Su tutti i ricordi personali, il passaggio dal cricket alla pallavolo assume un ruolo particolarmente simbolico: «Quando ho iniziato a giocare a pallavolo, il cricket era un ricordo sfocato, qualcosa che, più che a un altro mondo, apparteneva a un’altra vita» (p. 35), scrive Uyangoda, tracciando una linea di demarcazione tra i suoi coetanei rimasti in Sri Lanka, a giocare a cricket tra strade polverose, e la sua scoperta dell’opportunità, tutta borghese, di disporre del tempo libero. Interessante la riflessione sulla percezione dell’immigrato, dal quale lo sguardo disinteressato di un nativo si aspetta che impieghi tutto il suo tempo in qualcosa di produttivo e serio, come lavorare per migliorare la propria condizione di vita.
A questi passaggi di critica sociale Uyangoda alterna lunghe pagine sulla storia e la fortuna degli sport, in primis il cricket – attraverso le partite più leggendarie, la prima nazionale femminile, il lanciatore più forte di sempre – utili per comprendere la misura della diffusione dello sport in India, e il suo impatto sociale, ma poco scorrevoli per un lettore non appassionato della materia. Molto più interessanti abbiamo trovato le pagine sullo sfruttamento dello sport da parte della politica, di entrambe le sponde: per esempio, la valorizzazione del corpo atletico da parte delle destre, che ne fanno il centro unificante di un'auspicata nuova identità nazionale. O, al contrario, l’investitura delle pratiche sportive come uniche fautrici di integrazione, fenomeno che spesso porta il retrogusto amaro dell’emarginazione razziale da altre sfere della società.

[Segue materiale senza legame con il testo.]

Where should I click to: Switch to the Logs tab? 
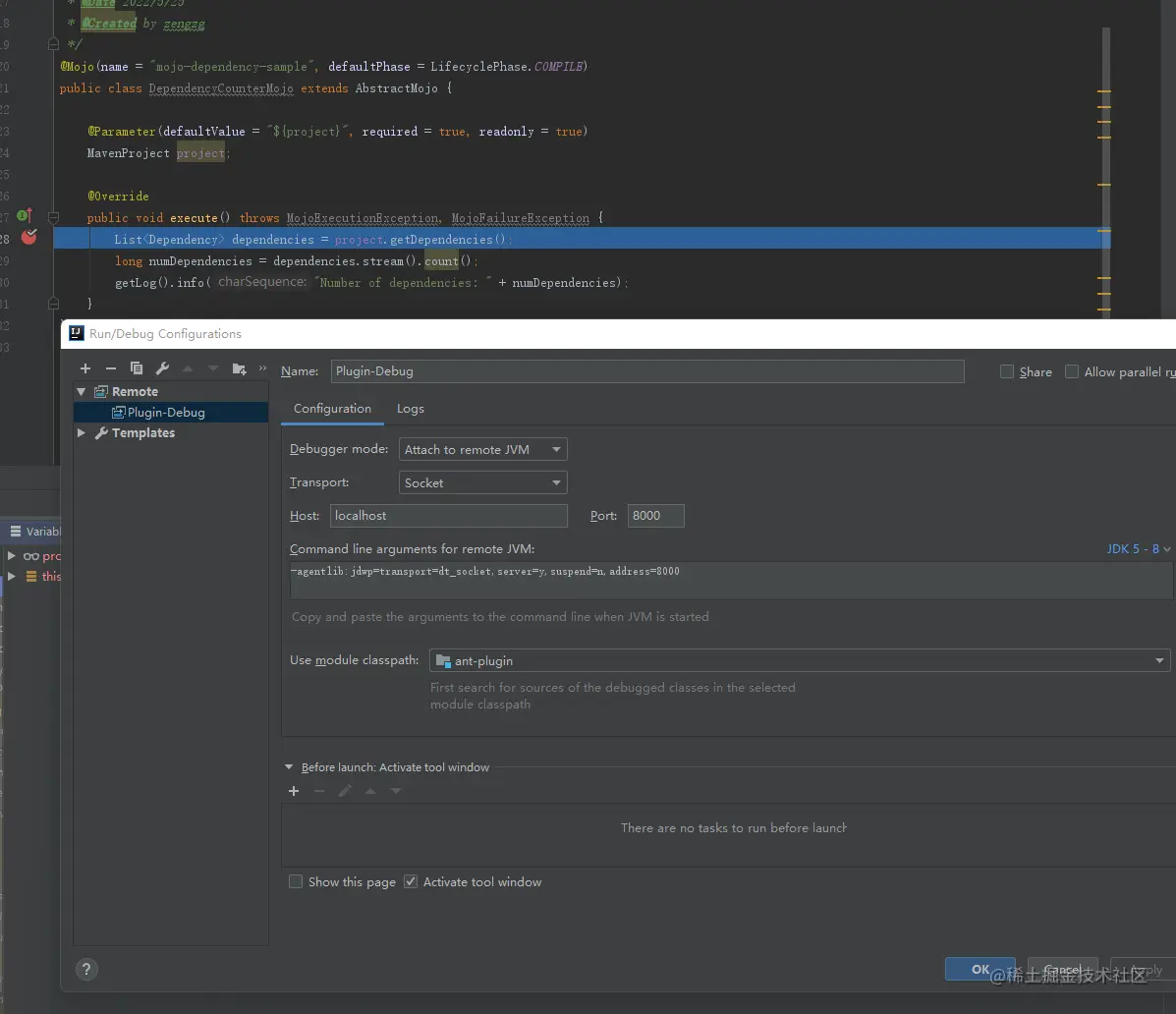coord(411,409)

Non mi si fraintenda: continuo a trovare vagamente fastidiosa la retorica dello sport come strumento di integrazione, nonostante la maggior parte delle ricerche che ho consultato per scrivere questo libro non di rado adotti proprio questo punto di vista. E sebbene non riesca a delineare con precisione i motivi di questo fastidio, ho la sensazione che abbia a che fare con la povertà e la classe: l’idea che lo Stato deleghi ai margini, alla controcultura, la creazione di opportunità e di comunità, per appropriarsi dei risultati senza aver contribuito economicamente e culturalmente a quei meriti. In poche parole, una pratica sportiva complessa viene sfruttata per costruire la retorica del buon migrante integrato, senza che quella occupi uno spazio di primo piano nelle politiche sociali. (p. 32)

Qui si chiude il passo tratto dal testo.